Integration was never a one-off effort. It required ongoing maintenance as providers updated systems, regulations evolved, and usage patterns shifted.

“What looks simple in a demo often turns into months of operational work when real money and real customers are involved,” Shooter says.

Reliability Beyond Uptime

At global scale, reliability is not measured by system availability alone. A payment flow can be technically operational while still failing customers due to corridor-specific behavior, banking partner issues, or regulatory friction.

Shooter saw how reliability became an end-to-end concern. It required understanding how funds moved across intermediaries, how long settlement actually took in different markets, and how failures surfaced downstream.

Redundancy, often assumed to be a straightforward solution, introduced its own complexity. Supporting multiple providers meant additional routing logic, monitoring, and operational overhead.

“Reliability in fintech is about outcomes, not dashboards,” Shooter notes. “You need to understand how money actually moves, not just whether an API responds.”

Licensing as a Practical Constraint

As companies scale, licensing shifts from a legal consideration to a practical operating constraint. Relying on third-party licenses can accelerate early growth, but it also introduces dependency on external risk frameworks, onboarding rules, and regulatory interpretations.

Shooter observed how licensing constraints influenced product design, customer eligibility, and expansion timelines. Providers could change requirements or restrict use cases, sometimes with little notice.

“At scale, licensing decisions directly shape what you can build and where you can operate,” he explains. “They are not abstract legal details. They are product constraints.”

This reality forces companies to make strategic decisions about control as their financial operations mature.

Operating in Constant Change

Unlike traditional software, financial infrastructure operates under continuous external change. Regulations evolve. Banking partners adjust policies. Providers modify APIs. Market conditions shift.

At Deel’s scale, these changes were not exceptions.
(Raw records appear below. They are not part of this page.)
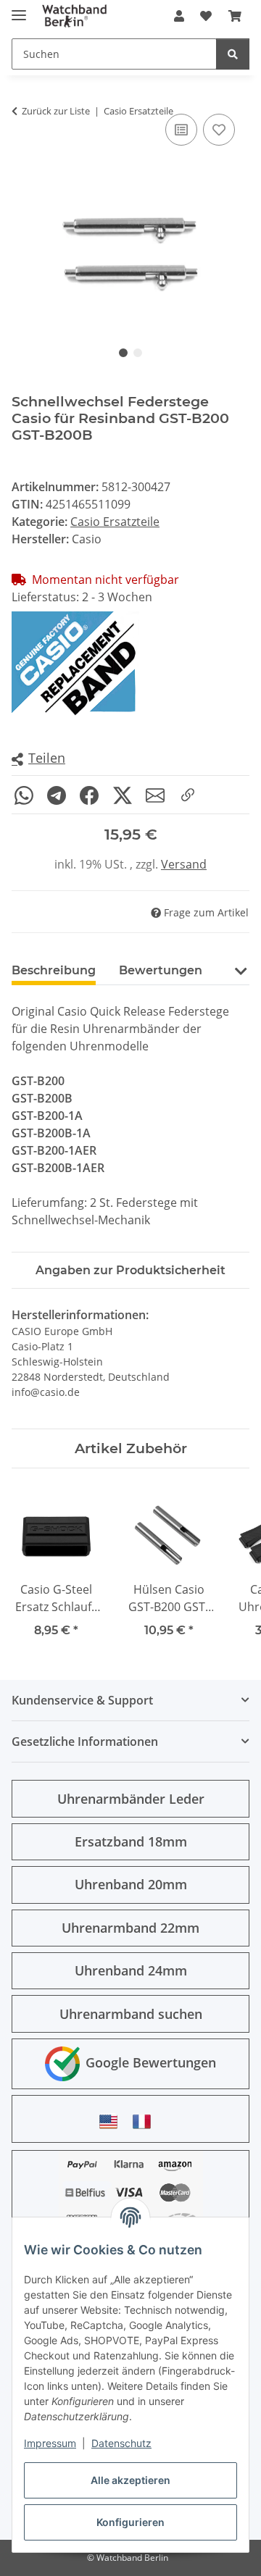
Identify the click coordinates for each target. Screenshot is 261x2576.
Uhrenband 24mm (131, 1970)
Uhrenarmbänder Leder (130, 1798)
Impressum (50, 2443)
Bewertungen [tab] (160, 970)
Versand (184, 864)
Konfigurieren (130, 2522)
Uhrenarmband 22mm (130, 1927)
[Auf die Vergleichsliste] (181, 130)
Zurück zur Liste (56, 110)
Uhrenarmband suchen (130, 2014)
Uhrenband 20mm (131, 1884)
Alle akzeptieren (130, 2480)
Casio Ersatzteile (115, 522)
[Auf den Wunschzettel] (219, 130)
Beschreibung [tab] (54, 970)
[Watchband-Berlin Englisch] (112, 2121)
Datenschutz (121, 2443)
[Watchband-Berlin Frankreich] (146, 2121)
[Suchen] (232, 54)
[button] (179, 15)
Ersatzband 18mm (131, 1841)
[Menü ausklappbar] (19, 9)
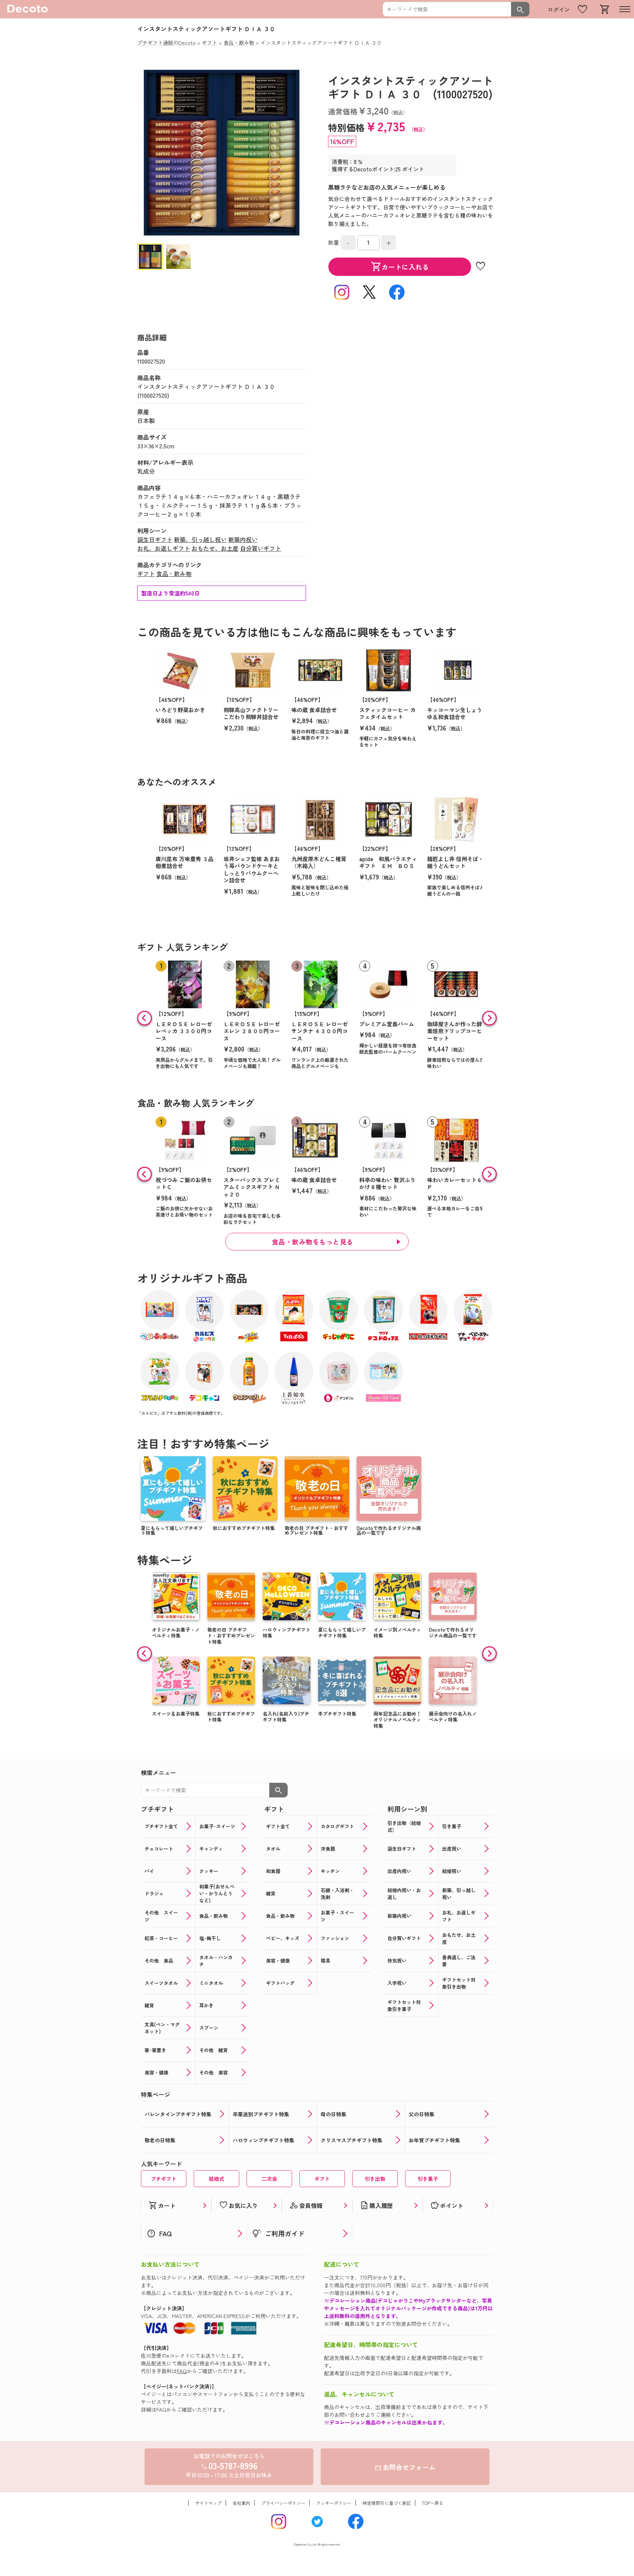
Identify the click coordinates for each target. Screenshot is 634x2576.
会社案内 (241, 2503)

They were part of day-to-day operations. Managing them required strong processes, monitoring, and cross-functional coordination well beyond engineering.

“The work doesn’t end when something goes live,” Shooter says. “In many cases, that’s when the real operating challenge begins.”

Why These Lessons Matter Now

The challenges Shooter encountered are no longer limited to large fintechs. As more companies embed financial functionality into their products, they inherit the responsibilities that come with operating regulated systems.

Automation and software-driven decision-making are accelerating this shift. As financial operations become more automated, the margin for error narrows. Systems designed for human oversight are increasingly expected to operate continuously and at scale.

Shooter believes this is where many companies will feel strain.

“Scaling fintech isn’t just about better technology,” he says. “It’s about building the operational foundations that let those systems run safely over time.”

What Shooter Is Focused on Today

After years operating global financial systems under real-world constraints, Shooter turned his attention to the structural challenges he repeatedly encountered. Today, he is working on early-stage infrastructure focused on helping companies manage the operational, compliance, and governance complexity that emerges as financial systems scale.

Rather than building consumer-facing fintech products, his work centers on foundational layers that support visibility, control, and reliability across complex financial stacks. The goal is to help companies operate fintech systems with the same rigor they apply to core infrastructure.

The perspective he brings is shaped by responsibility rather than abstraction. It reflects lessons learned in environments where decisions had immediate consequences for customers, compliance, and the business.

As more companies find themselves operating fintech by necessity rather than choice, those lessons are becoming increasingly relevant.